Dans cette révo­lu­tion de l’en­vi­ron­nement économique des affaires, que devient notre École poly­tech­nique ? Eh bien, elle fait elle-même sa révo­lu­tion ! Sous la con­duite de dirigeants éclairés elle s’est com­plète­ment trans­for­mée en quelques années pour s’adapter au xxie siè­cle. Elle s’é­tait certes mod­ernisée, mais restait con­forme à sa tra­di­tion : sélec­tion sévère, enseigne­ment sci­en­tifique de haut niveau pen­dant deux ans pour for­mer des ingénieurs général­istes sus­cep­ti­bles de se spé­cialis­er par la suite. Elle est main­tenant dev­enue le cœur d’un vaste com­plexe uni­ver­si­taire inter­na­tion­al asso­ciant enseigne­ment et recherche pour assur­er la for­ma­tion en qua­tre années d’une palette d’ingénieurs diver­si­fiée à l’ex­trême. Cette trans­for­ma­tion n’a été pos­si­ble qu’en tis­sant des liens de coopéra­tion avec un grand nom­bre d’in­sti­tu­tions français­es et étrangères répar­ties à tra­vers le monde.

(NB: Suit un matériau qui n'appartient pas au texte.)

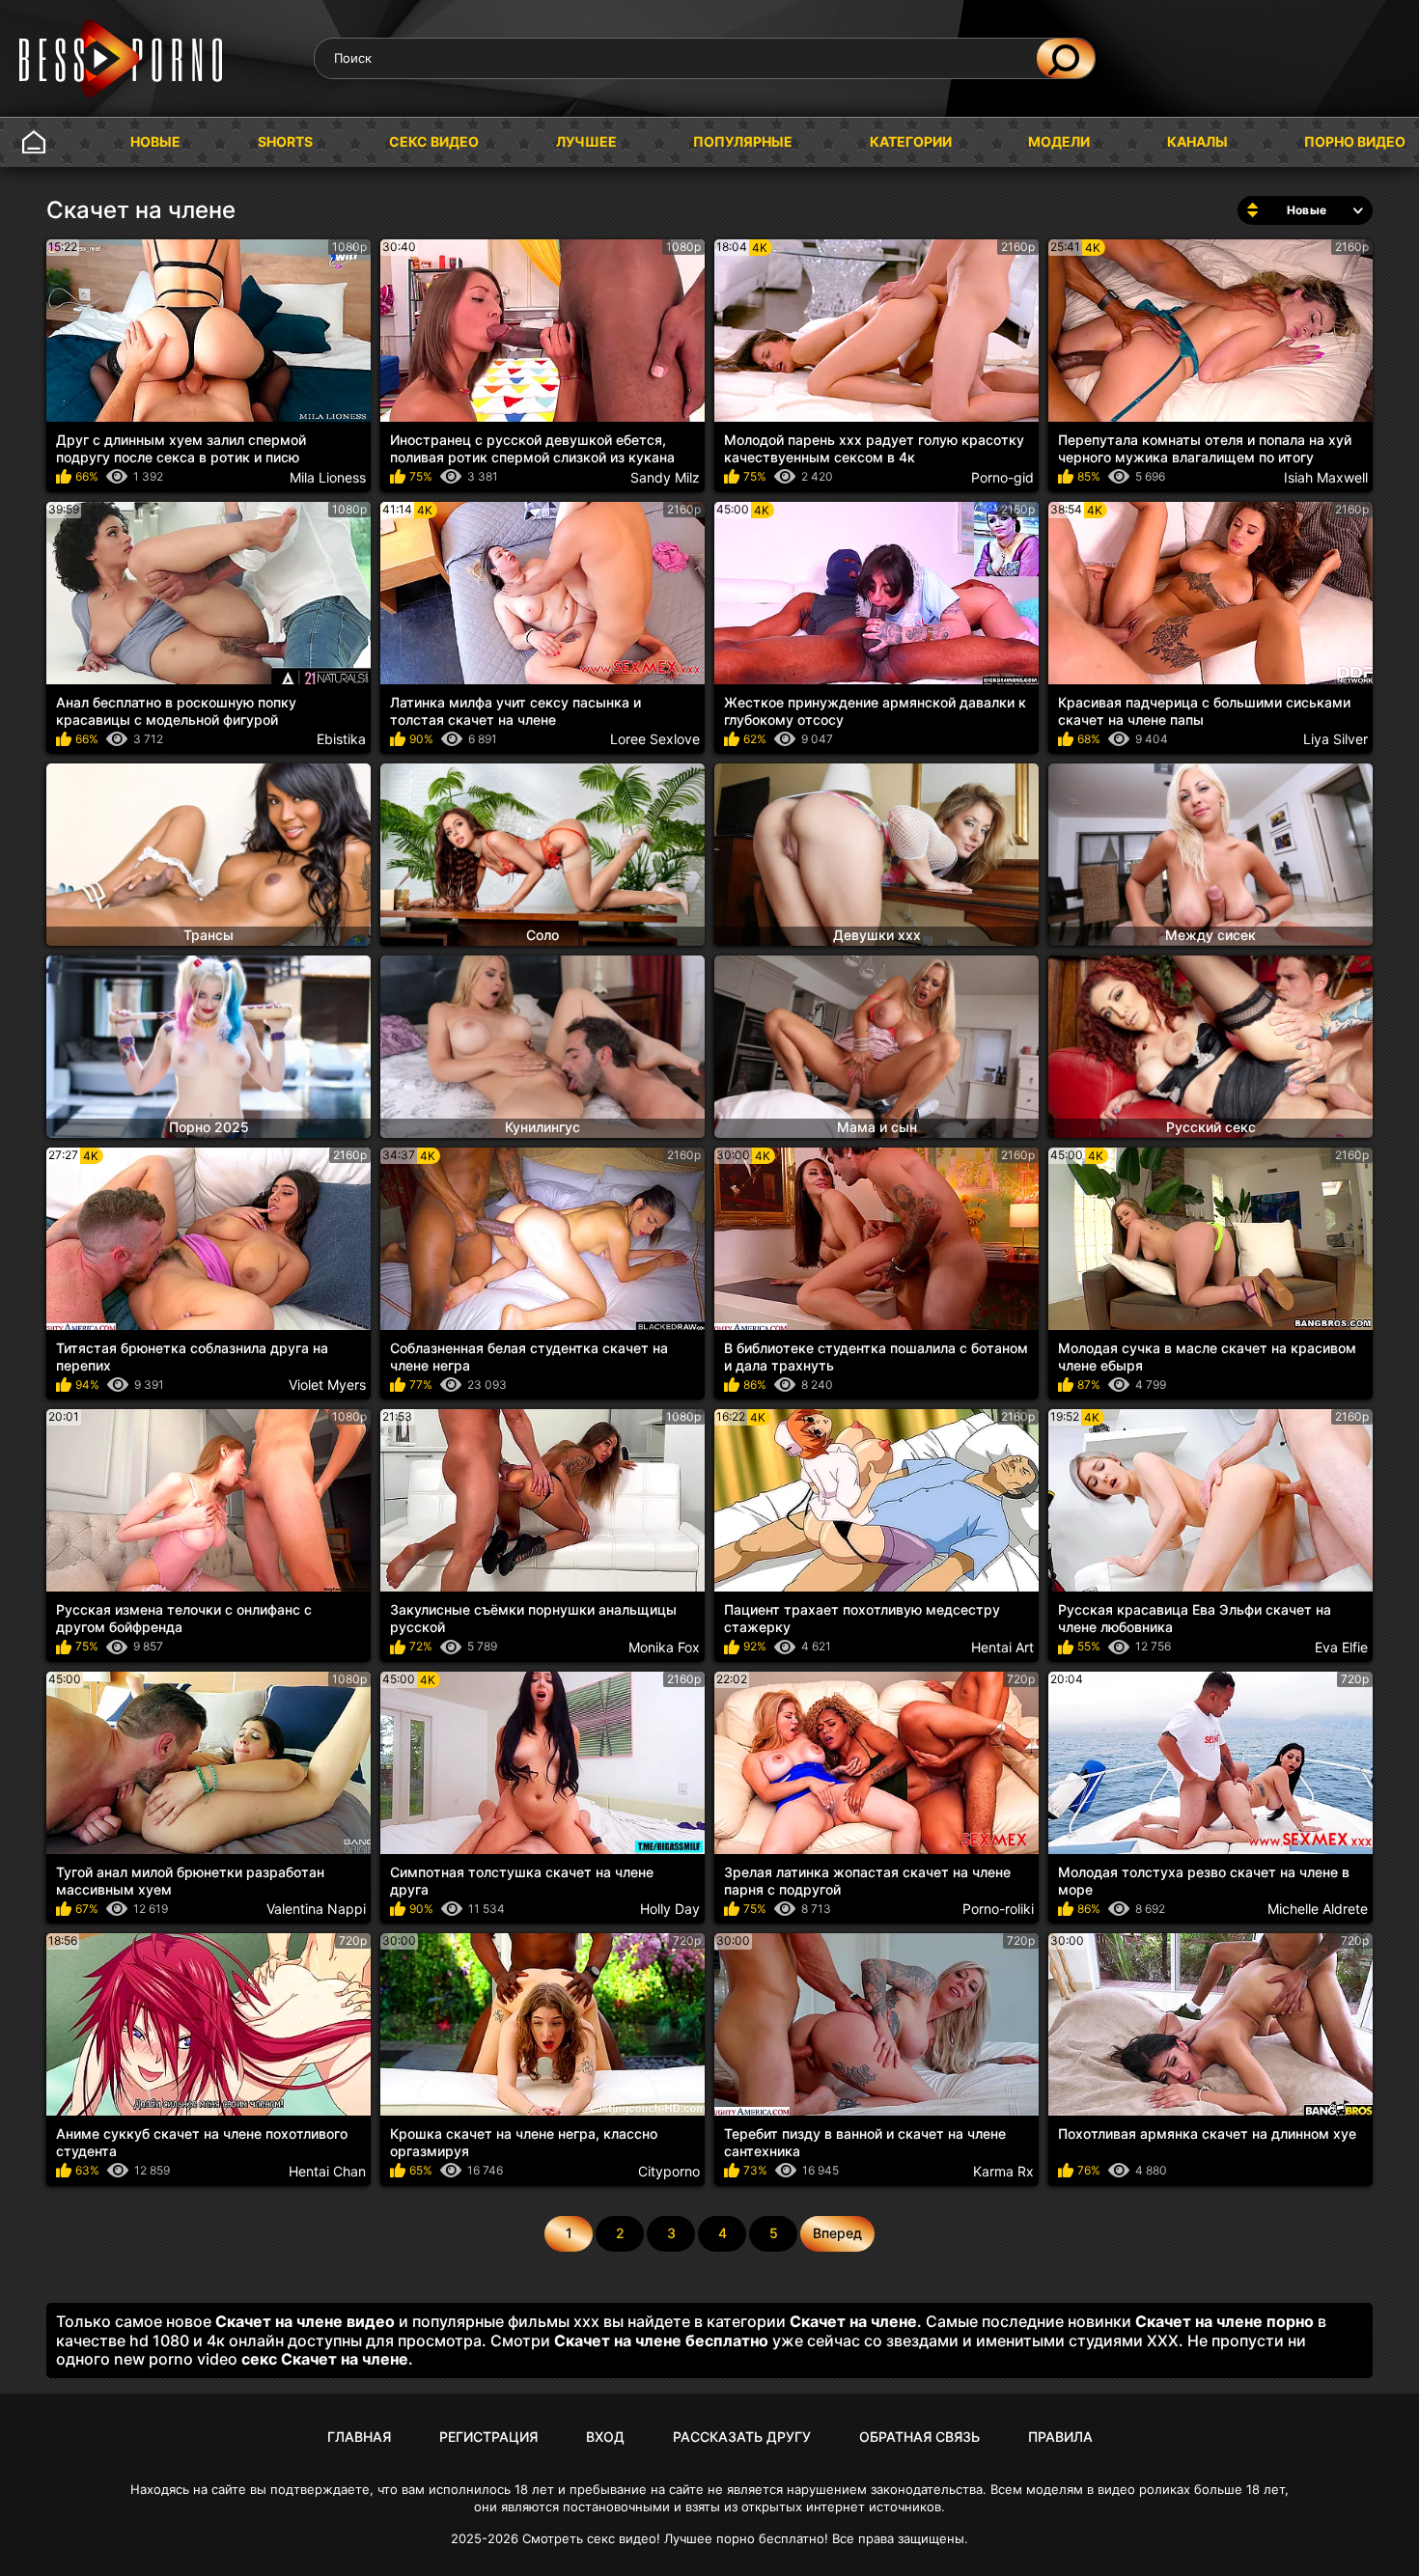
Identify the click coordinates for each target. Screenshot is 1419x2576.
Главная (34, 142)
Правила (1060, 2436)
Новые (155, 141)
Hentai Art (1002, 1647)
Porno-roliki (998, 1908)
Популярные (743, 141)
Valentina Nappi (316, 1908)
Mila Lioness (328, 477)
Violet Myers (327, 1384)
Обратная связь (919, 2436)
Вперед (837, 2233)
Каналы (1197, 141)
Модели (1059, 141)
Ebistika (341, 739)
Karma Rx (1003, 2171)
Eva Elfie (1341, 1647)
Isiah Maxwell (1326, 477)
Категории (911, 141)
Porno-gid (1002, 477)
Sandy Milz (665, 477)
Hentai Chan (327, 2171)
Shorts (285, 141)
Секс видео (434, 141)
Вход (605, 2436)
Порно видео (1354, 141)
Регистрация (488, 2436)
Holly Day (670, 1908)
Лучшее (586, 141)
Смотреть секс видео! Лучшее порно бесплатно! (675, 2538)
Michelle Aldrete (1317, 1908)
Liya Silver (1335, 739)
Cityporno (669, 2171)
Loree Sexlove (655, 739)
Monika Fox (664, 1647)
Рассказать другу (742, 2436)
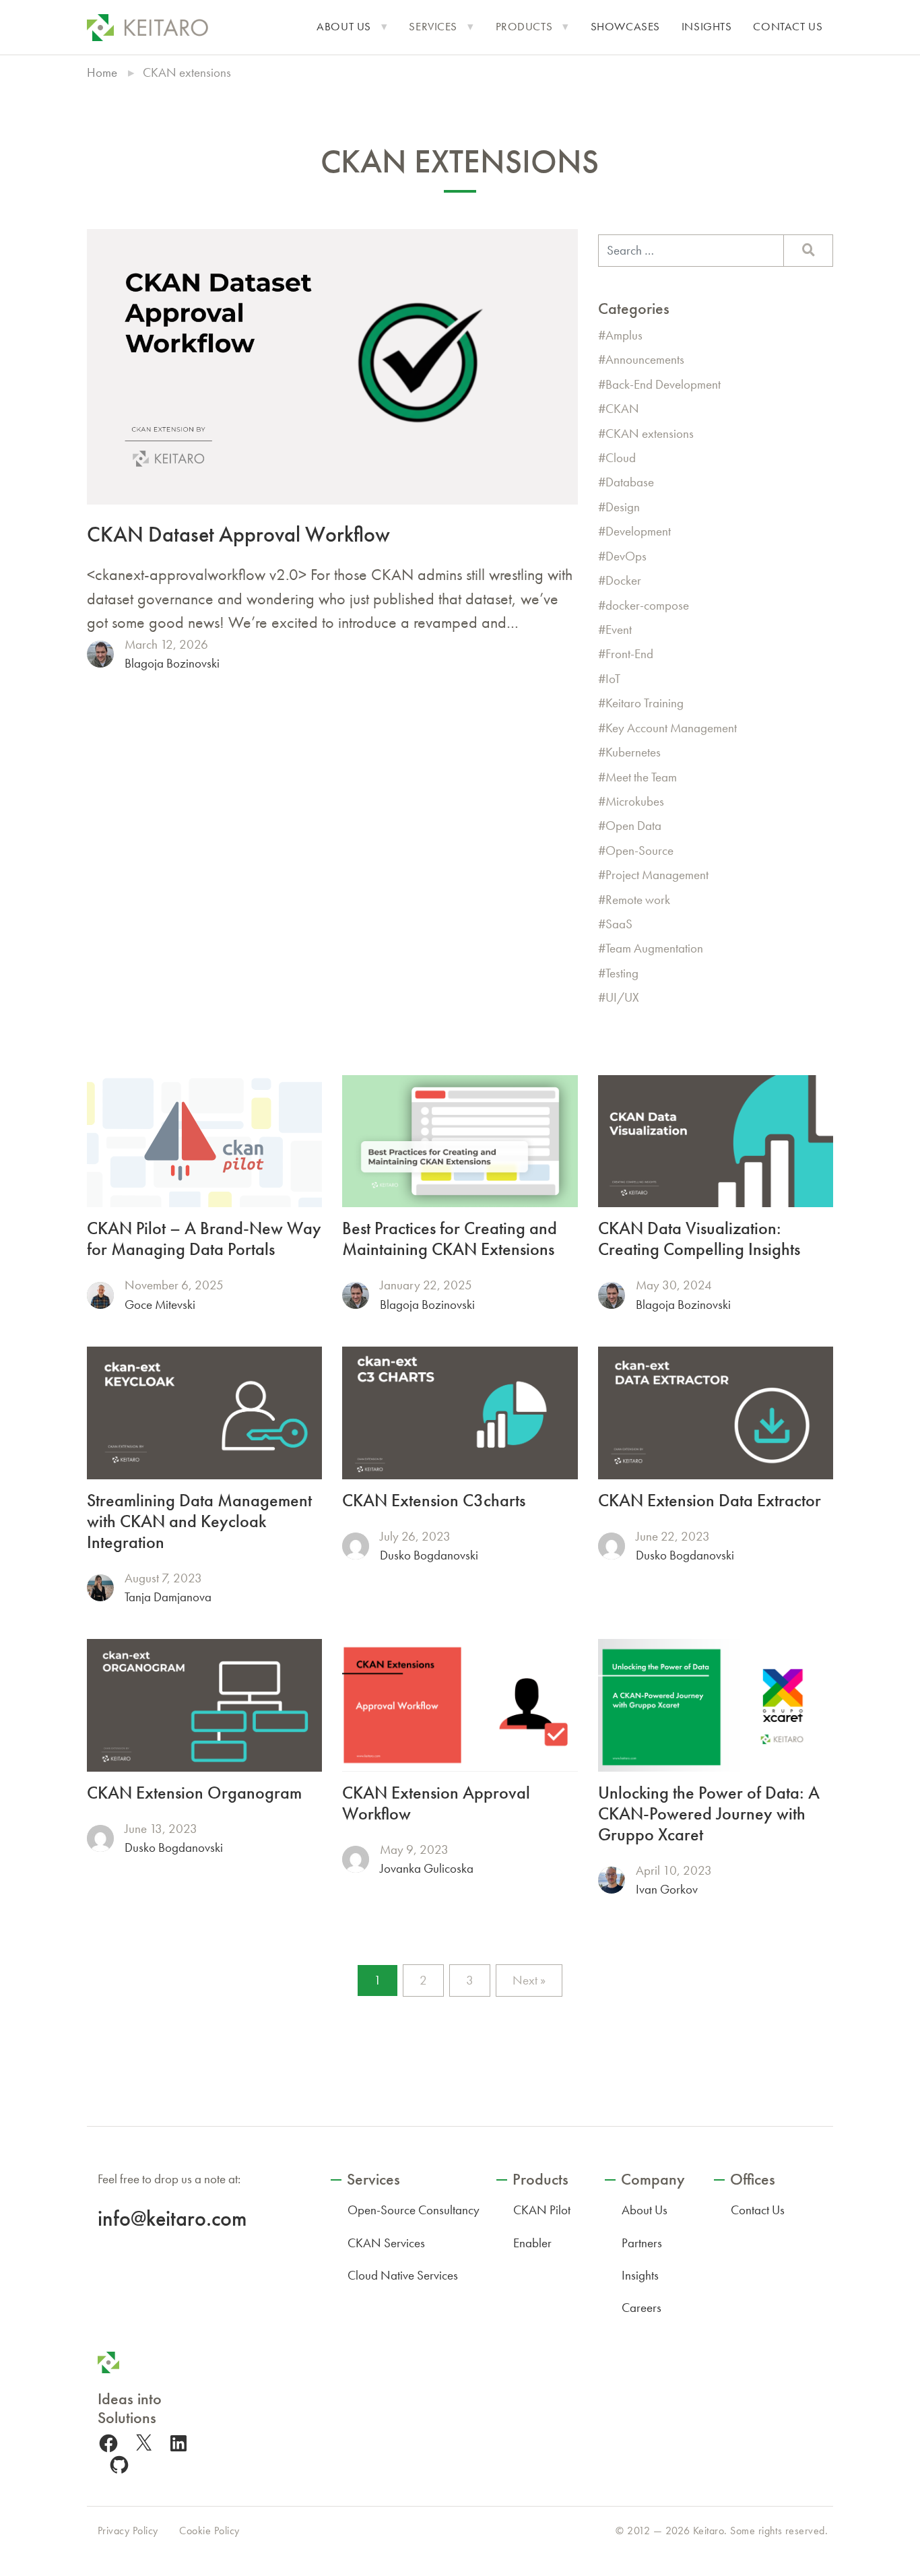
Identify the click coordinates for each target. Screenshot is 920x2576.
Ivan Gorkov (667, 1889)
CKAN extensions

Diver­si­fi­ca­tion des recrute­ments, diver­si­fi­ca­tion des cul­tures, diver­si­fi­ca­tion des for­ma­tions, diver­si­fi­ca­tion des com­pé­tences, l’É­cole a su se recon­stru­ire à l’im­age du monde de demain pour mieux l’ap­préhen­der. C’est un bel exer­ci­ce d’in­tel­li­gence économique et nous ne pou­vons que souhaiter qu’elle maîtrise com­plète­ment cette complexité.